Dokter Hasan pun mendorong kursi roda istrinya mendekati Dokter Wahyu tanpa membantah lagi.
" Sebaiknya istri lo harus menjaga pola makannya,tekanan darahnya sangat rendah,apakah dia juga mempunyai riwayat diabetes ?" Dokter Wahyu bertanya dengan kening berkerut.

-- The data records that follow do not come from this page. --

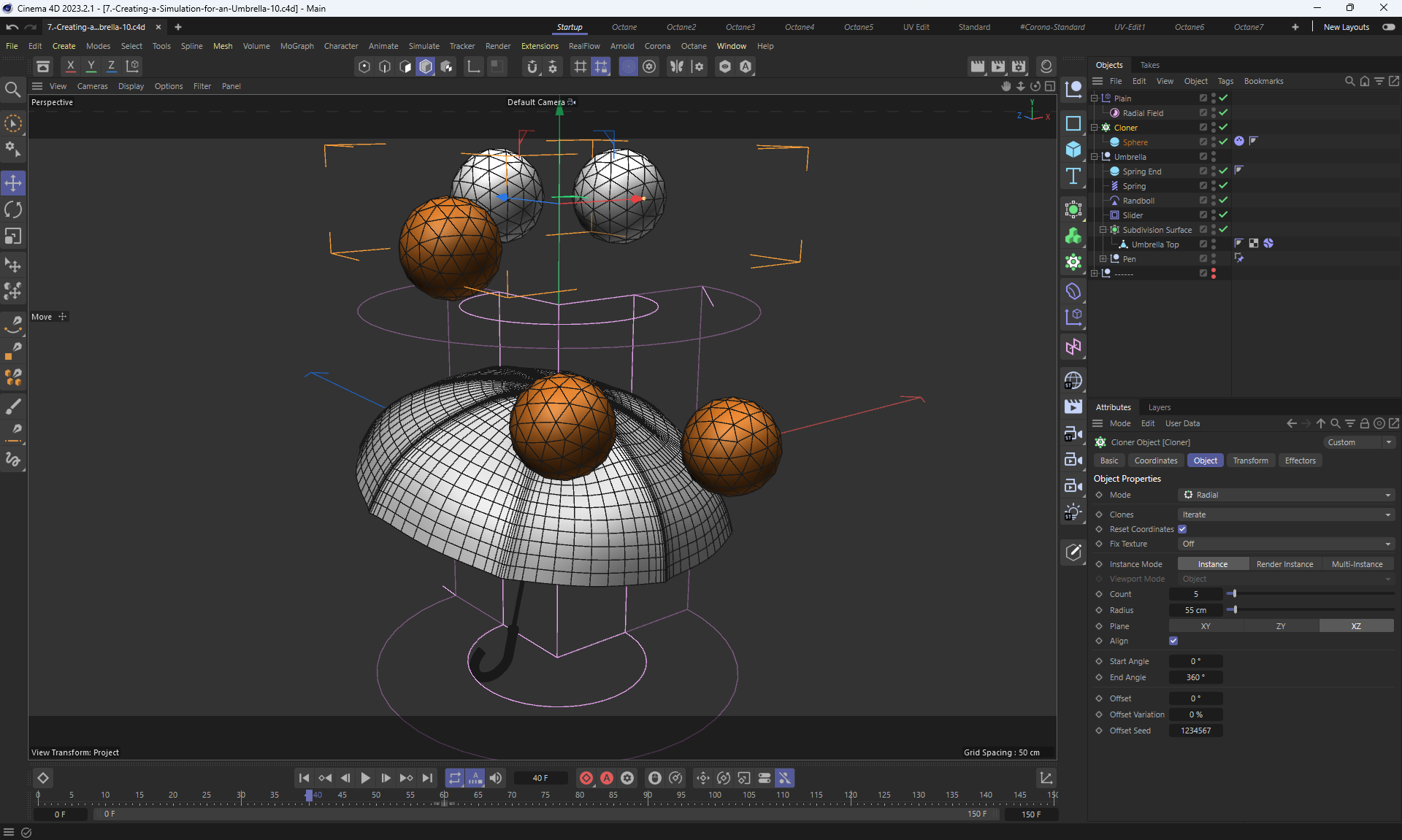
Task: Open the MoGraph menu
Action: pos(296,46)
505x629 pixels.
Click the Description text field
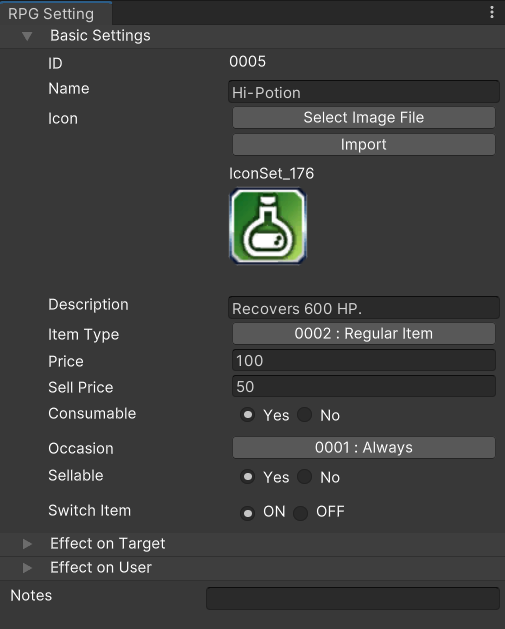tap(363, 308)
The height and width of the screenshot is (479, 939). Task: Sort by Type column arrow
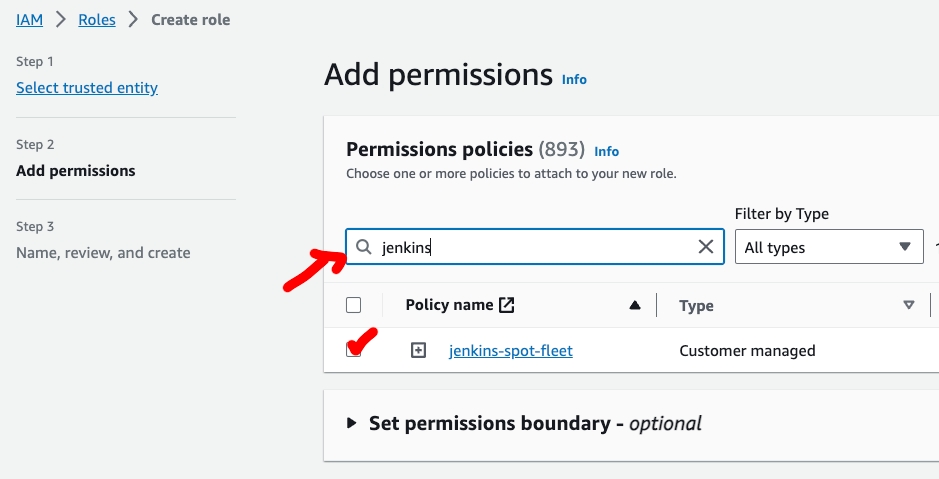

" Iya bro mungkin keturunan dari mertua gue,sebab golongan darah mereka sama."Menggenggam erat tangan istrinya yang tampak terkejut mengetahui penyakit yang diderita nya.
Khardha tidak pernah tahu sebelum nya bahwa penyakit diabetes ayah nya akan menurun kepada dirinya. Dia pun tampak syok & meneteskan air mata nya.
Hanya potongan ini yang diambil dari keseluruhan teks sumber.